## EXERCISE PASSAGE
A 6,000-U.S. dollar-per- month United Nations investment in a pioneering health care scheme is paying significant dividends for nearly 1,500 refugees living in Kinshasa, the capital of the Democratic Republic of Congo (DRC) who fled neighboring countries, UN officials said here Monday.
The office of the UN High Commissioner for Refugees (UNHCR) spends just 30 U.S. dollars a month for each refugee family, up to seven or eight
people, on a life-saving medical insurance plan administered by the Bureau Dioccsain des Ouvres Medicales (BDOM), the officials said.
Under that plan, which was established in 1978 and covers 2 million people in Kinshasa, refugees in the capital are assigned to a health center
close to home for primary care and can be referred to a major hospital, for more complicated treatment, said the officials.
UNHCR joined the BDOM system this year after an extensive evaluation of refugees' complaints about the quality of medical services they received, the officials said.
"Now that half of all refugees are living in cities, we are having to look at more innovative ways of delivering services to them," said Paul
Spiegel, head of UNHCR Public Health and HIV Section.
"The health insurance program in Kinshasa may be one example we will want to consider duplicating for refugees in other major cities," he said.
Local health care experts say the system is more efficient, with less bureaucracy and more focus on the health of the patients, and refugees are not only assured medical treatment but are free from discrimination when they arrive at the hospital.

[Dataset entries]

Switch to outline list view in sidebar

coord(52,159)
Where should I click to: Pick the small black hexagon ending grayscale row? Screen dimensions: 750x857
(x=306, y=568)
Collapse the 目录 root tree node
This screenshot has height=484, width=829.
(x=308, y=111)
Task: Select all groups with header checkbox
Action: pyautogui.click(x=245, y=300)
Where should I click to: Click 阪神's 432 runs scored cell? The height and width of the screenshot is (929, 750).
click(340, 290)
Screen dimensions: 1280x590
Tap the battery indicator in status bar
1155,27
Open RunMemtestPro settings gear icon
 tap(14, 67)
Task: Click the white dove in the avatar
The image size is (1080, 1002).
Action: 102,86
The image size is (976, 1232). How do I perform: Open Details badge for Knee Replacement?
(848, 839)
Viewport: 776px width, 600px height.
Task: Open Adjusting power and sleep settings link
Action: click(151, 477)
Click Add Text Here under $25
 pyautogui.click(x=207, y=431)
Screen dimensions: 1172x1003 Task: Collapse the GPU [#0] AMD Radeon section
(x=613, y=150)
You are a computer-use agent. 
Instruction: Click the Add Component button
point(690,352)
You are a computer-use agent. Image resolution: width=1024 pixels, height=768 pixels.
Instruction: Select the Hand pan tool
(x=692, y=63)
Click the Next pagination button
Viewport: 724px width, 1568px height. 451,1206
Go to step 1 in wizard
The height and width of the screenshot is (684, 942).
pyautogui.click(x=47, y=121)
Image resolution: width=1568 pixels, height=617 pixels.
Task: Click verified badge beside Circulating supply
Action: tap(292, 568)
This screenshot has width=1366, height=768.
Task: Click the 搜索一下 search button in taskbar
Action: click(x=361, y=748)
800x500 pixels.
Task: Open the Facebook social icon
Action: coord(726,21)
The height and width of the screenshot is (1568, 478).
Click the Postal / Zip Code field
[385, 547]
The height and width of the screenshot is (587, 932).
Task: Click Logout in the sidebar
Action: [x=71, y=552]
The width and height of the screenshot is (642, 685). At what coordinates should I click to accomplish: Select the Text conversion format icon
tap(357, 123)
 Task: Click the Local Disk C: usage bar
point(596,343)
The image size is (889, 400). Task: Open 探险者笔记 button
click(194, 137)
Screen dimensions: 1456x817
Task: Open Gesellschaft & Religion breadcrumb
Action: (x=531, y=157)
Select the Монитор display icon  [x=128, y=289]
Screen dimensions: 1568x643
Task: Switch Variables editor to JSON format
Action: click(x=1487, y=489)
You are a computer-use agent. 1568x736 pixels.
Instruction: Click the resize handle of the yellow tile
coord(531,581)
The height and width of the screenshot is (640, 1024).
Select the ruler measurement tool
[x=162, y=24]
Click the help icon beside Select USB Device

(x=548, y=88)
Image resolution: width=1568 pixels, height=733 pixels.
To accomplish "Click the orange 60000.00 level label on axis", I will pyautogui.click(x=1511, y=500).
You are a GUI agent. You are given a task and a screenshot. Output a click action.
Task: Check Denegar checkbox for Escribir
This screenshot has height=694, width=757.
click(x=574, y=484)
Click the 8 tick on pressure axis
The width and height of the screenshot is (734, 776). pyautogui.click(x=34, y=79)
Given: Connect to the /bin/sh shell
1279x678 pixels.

## TASK PROMPT
According to the article on refugee health care in Kinshasa, how much does UNHCR spend each month for each refugee family? You do not need the dataset entries for this work.

## WRITTEN ANSWER
30 U.S. dollars a month for each refugee family.